→ What to work on
Take the line containing "Select 高校VIP库 in the sidebar" and each line after it through the end of the data below, and return them exactly, minus any pictures.
-- Study material follows --
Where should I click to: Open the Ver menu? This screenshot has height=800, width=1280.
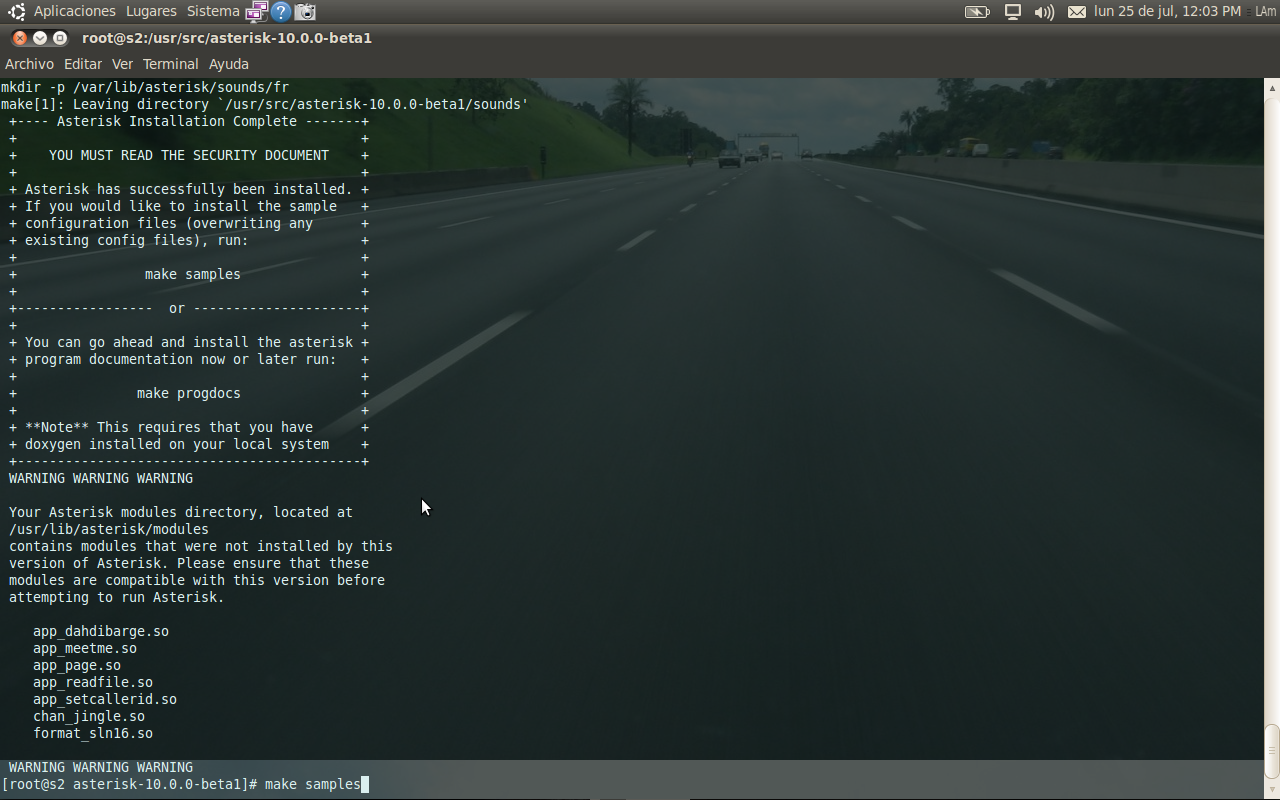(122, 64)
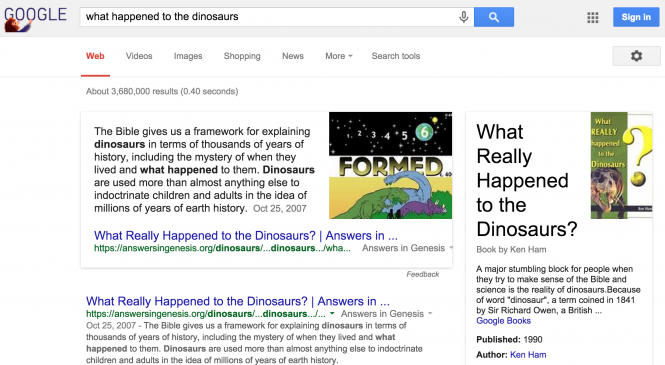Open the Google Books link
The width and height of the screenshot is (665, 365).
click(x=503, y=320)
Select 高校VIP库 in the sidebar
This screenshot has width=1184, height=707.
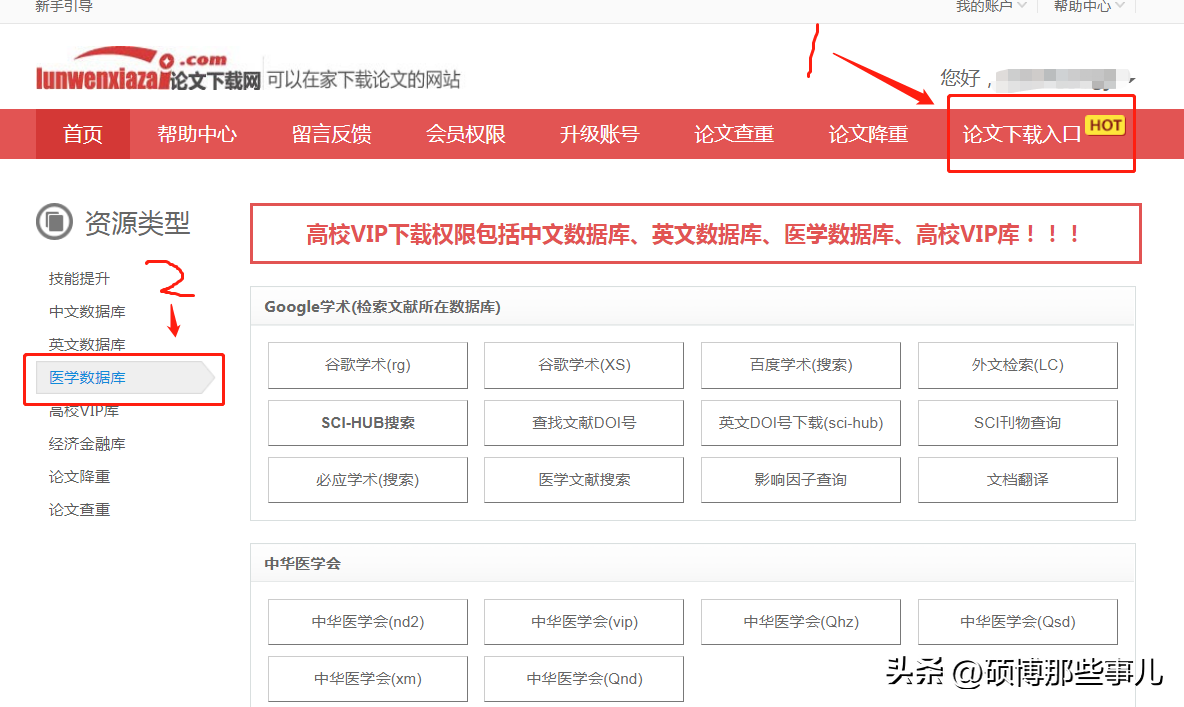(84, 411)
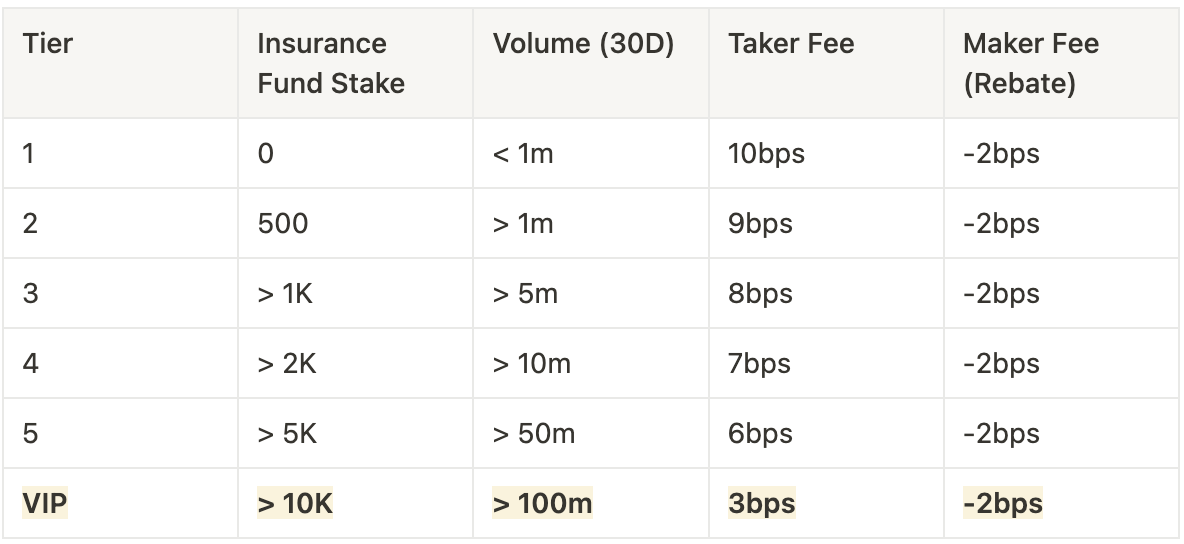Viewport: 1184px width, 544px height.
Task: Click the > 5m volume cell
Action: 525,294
-- Study material concluded --
→ Result of this task
Select 高校VIP库 in the sidebar
This screenshot has width=1184, height=707.
(84, 411)
Viewport: 1184px width, 544px height.
Task: Click the > 5m volume cell
Action: 525,294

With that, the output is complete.